» **Trecho do texto**:
08 agosto 2007

Cinco fases de Gilberto Gil -1967/1987 (3)

A terceira fase do artista é o período de afirmação do movimento tropicalista coincide com um dos momentos mais conturbados da história política brasileira. Em dezembro de 1968, o Ato Institucional Número Cinco põe o Congresso em recesso e decreta outras medidas de exceção. Setores da esquerda desencadeiam ações armadas. O cerceamento das liberdades atinge também o campo artístico. A rebeldia tropicalista é fortemente golpeada com a prisão de Gil e Caetano. Depois de três meses de cárcere no Rio de Janeiro, os dois são confinados em Salvador, de onde saem, para o exílio em Londres. É nesse período que está a terceira fase, a posterior ao exílio, em que Gil faz a reavaliação dos seus caminhos até a descoberta da negritude.

» **Exercício breve**: Liste todas as cidades mencionadas no trecho sobre a terceira fase de Gilberto Gil. As entradas não são necessárias para esta atividade.

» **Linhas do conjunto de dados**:
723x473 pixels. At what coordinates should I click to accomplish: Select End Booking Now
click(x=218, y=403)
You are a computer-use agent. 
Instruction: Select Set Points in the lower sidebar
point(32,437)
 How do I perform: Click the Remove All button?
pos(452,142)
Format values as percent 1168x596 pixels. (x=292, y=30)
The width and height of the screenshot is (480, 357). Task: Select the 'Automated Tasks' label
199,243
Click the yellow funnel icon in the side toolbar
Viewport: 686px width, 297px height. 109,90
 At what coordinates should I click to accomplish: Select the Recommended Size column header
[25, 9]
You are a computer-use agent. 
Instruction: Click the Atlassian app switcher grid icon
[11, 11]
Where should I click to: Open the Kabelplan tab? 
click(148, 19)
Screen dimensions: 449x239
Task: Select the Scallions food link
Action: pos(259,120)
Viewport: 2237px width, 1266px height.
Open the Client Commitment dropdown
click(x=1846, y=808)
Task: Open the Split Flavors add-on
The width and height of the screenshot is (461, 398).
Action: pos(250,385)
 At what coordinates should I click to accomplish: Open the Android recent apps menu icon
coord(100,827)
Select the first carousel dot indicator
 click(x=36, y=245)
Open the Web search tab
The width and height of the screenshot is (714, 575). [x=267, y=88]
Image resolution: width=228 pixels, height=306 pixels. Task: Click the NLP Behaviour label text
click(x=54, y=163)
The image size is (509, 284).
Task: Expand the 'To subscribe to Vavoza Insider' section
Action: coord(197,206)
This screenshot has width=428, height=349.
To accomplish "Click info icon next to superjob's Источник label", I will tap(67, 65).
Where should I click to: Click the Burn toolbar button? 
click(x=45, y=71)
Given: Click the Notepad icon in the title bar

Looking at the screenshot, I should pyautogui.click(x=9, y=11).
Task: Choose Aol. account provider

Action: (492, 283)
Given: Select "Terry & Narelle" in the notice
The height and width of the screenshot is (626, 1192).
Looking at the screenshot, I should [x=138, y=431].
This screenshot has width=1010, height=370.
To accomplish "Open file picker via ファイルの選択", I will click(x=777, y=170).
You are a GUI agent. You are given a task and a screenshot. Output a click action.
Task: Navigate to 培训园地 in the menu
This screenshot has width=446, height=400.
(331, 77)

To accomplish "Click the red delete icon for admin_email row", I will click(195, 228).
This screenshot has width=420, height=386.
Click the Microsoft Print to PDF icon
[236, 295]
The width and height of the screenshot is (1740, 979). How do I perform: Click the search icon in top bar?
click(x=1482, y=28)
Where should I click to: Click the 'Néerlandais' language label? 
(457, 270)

» **Solução detalhada**: Rio de Janeiro, Salvador e Londres.